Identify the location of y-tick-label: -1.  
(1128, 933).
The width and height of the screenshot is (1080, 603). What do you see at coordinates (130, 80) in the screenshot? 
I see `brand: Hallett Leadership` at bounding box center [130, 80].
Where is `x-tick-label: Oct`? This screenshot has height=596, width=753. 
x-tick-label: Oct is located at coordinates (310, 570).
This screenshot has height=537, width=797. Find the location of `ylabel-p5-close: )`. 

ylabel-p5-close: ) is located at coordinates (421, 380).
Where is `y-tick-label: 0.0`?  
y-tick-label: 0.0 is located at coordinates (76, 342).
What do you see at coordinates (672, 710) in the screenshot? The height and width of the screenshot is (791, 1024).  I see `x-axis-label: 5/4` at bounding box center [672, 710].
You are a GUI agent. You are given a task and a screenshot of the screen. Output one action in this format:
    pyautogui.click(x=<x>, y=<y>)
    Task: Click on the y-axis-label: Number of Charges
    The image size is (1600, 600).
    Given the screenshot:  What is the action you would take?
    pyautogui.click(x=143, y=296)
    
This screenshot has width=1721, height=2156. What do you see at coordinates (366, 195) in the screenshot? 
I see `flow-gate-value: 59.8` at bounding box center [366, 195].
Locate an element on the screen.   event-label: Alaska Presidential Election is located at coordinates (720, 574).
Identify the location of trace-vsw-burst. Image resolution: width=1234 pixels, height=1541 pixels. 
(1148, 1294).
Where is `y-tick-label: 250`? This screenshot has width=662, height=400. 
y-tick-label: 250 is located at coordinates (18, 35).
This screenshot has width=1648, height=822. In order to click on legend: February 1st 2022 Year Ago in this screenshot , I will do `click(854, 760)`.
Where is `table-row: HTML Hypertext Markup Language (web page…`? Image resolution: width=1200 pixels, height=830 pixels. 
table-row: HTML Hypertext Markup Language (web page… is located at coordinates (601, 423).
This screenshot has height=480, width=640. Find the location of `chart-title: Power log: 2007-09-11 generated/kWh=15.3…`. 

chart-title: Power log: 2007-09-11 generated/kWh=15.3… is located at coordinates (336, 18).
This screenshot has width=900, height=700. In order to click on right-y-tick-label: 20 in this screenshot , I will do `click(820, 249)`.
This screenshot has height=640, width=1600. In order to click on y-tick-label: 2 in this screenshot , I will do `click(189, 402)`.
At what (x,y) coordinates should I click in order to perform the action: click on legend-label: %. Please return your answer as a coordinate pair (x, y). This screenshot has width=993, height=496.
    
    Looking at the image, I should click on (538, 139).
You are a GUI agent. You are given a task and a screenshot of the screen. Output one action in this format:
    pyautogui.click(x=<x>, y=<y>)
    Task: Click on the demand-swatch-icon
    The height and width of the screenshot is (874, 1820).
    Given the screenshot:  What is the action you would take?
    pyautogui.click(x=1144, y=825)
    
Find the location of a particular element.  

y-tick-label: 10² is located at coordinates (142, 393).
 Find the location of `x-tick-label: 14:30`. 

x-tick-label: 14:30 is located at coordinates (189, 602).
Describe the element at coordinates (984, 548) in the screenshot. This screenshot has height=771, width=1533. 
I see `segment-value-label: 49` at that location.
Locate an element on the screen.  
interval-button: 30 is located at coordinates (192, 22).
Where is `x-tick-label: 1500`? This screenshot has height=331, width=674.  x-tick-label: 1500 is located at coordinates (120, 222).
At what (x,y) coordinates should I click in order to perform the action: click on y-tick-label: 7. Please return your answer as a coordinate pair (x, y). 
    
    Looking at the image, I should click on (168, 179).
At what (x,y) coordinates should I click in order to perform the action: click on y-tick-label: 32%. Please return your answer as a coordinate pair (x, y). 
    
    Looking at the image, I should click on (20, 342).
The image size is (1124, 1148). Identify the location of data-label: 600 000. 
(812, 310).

════

▶ TASK ITEM
Render the lines above, from the line containing "Identify the location of trace-vsw-burst." through the line containing "This screenshot has height=640, width=1600.", as a JSON list of strings with one string per line and blank lines omitted.

▶ WRITTEN ANSWER
[
  "Identify the location of trace-vsw-burst. Image resolution: width=1234 pixels, height=1541 pixels. ",
  "(1148, 1294).",
  "Where is `y-tick-label: 250`? This screenshot has width=662, height=400. ",
  "y-tick-label: 250 is located at coordinates (18, 35).",
  "This screenshot has width=1648, height=822. In order to click on legend: February 1st 2022 Year Ago in this screenshot , I will do `click(854, 760)`.",
  "Where is `table-row: HTML Hypertext Markup Language (web page…`? Image resolution: width=1200 pixels, height=830 pixels. ",
  "table-row: HTML Hypertext Markup Language (web page… is located at coordinates (601, 423).",
  "This screenshot has height=480, width=640. Find the location of `chart-title: Power log: 2007-09-11 generated/kWh=15.3…`. ",
  "chart-title: Power log: 2007-09-11 generated/kWh=15.3… is located at coordinates (336, 18).",
  "This screenshot has width=900, height=700. In order to click on right-y-tick-label: 20 in this screenshot , I will do `click(820, 249)`.",
  "This screenshot has height=640, width=1600. In order to click on y-tick-label: 2 in this screenshot , I will do `click(189, 402)`."
]